### Available data
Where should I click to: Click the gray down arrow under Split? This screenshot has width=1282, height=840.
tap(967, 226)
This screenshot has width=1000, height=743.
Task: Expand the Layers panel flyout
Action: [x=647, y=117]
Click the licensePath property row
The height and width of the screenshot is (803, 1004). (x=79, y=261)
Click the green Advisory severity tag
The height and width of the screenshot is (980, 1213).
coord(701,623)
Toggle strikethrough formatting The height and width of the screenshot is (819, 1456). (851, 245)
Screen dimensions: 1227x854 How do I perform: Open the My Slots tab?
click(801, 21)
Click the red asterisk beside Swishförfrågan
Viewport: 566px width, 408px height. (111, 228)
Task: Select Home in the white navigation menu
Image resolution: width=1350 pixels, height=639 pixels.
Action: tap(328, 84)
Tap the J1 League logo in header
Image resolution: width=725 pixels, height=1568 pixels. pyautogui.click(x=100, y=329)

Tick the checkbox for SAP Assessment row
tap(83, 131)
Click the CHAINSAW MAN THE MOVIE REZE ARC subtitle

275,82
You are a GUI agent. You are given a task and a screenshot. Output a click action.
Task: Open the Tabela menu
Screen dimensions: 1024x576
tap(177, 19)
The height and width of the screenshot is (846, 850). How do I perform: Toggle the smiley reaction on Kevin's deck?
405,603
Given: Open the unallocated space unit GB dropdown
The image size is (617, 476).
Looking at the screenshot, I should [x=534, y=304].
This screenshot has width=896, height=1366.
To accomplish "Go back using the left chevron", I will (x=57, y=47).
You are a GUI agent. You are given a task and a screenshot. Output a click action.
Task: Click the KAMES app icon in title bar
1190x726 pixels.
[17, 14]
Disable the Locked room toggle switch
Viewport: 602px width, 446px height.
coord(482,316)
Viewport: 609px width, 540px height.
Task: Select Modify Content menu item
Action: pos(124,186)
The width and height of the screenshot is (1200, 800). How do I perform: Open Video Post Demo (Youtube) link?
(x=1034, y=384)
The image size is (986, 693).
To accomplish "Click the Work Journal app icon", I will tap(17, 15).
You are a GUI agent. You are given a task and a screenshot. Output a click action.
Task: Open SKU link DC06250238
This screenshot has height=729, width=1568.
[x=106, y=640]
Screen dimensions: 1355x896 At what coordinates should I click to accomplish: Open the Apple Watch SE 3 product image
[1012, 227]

### Exercise
Your task is to retype the records above exactly.

### Answer to this problem
Where should I click to: Click the gray down arrow under Split? This screenshot has width=1282, height=840.
tap(967, 226)
This screenshot has width=1000, height=743.
Task: Expand the Layers panel flyout
Action: [x=647, y=117]
Click the licensePath property row
The height and width of the screenshot is (803, 1004). (x=79, y=261)
Click the green Advisory severity tag
The height and width of the screenshot is (980, 1213).
coord(701,623)
Toggle strikethrough formatting The height and width of the screenshot is (819, 1456). (851, 245)
Screen dimensions: 1227x854 How do I perform: Open the My Slots tab?
click(801, 21)
Click the red asterisk beside Swishförfrågan
Viewport: 566px width, 408px height. (111, 228)
Task: Select Home in the white navigation menu
Image resolution: width=1350 pixels, height=639 pixels.
Action: tap(328, 84)
Tap the J1 League logo in header
Image resolution: width=725 pixels, height=1568 pixels. pyautogui.click(x=100, y=329)

Tick the checkbox for SAP Assessment row
tap(83, 131)
Click the CHAINSAW MAN THE MOVIE REZE ARC subtitle

275,82
You are a GUI agent. You are given a task and a screenshot. Output a click action.
Task: Open the Tabela menu
Screen dimensions: 1024x576
tap(177, 19)
The height and width of the screenshot is (846, 850). How do I perform: Toggle the smiley reaction on Kevin's deck?
405,603
Given: Open the unallocated space unit GB dropdown
The image size is (617, 476).
Looking at the screenshot, I should [x=534, y=304].
This screenshot has width=896, height=1366.
To accomplish "Go back using the left chevron", I will (x=57, y=47).
You are a GUI agent. You are given a task and a screenshot. Output a click action.
Task: Click the KAMES app icon in title bar
1190x726 pixels.
[17, 14]
Disable the Locked room toggle switch
Viewport: 602px width, 446px height.
coord(482,316)
Viewport: 609px width, 540px height.
Task: Select Modify Content menu item
Action: pos(124,186)
The width and height of the screenshot is (1200, 800). How do I perform: Open Video Post Demo (Youtube) link?
(x=1034, y=384)
The image size is (986, 693).
To accomplish "Click the Work Journal app icon", I will tap(17, 15).
You are a GUI agent. You are given a task and a screenshot. Output a click action.
Task: Open SKU link DC06250238
This screenshot has height=729, width=1568.
[x=106, y=640]
Screen dimensions: 1355x896 At what coordinates should I click to accomplish: Open the Apple Watch SE 3 product image
[1012, 227]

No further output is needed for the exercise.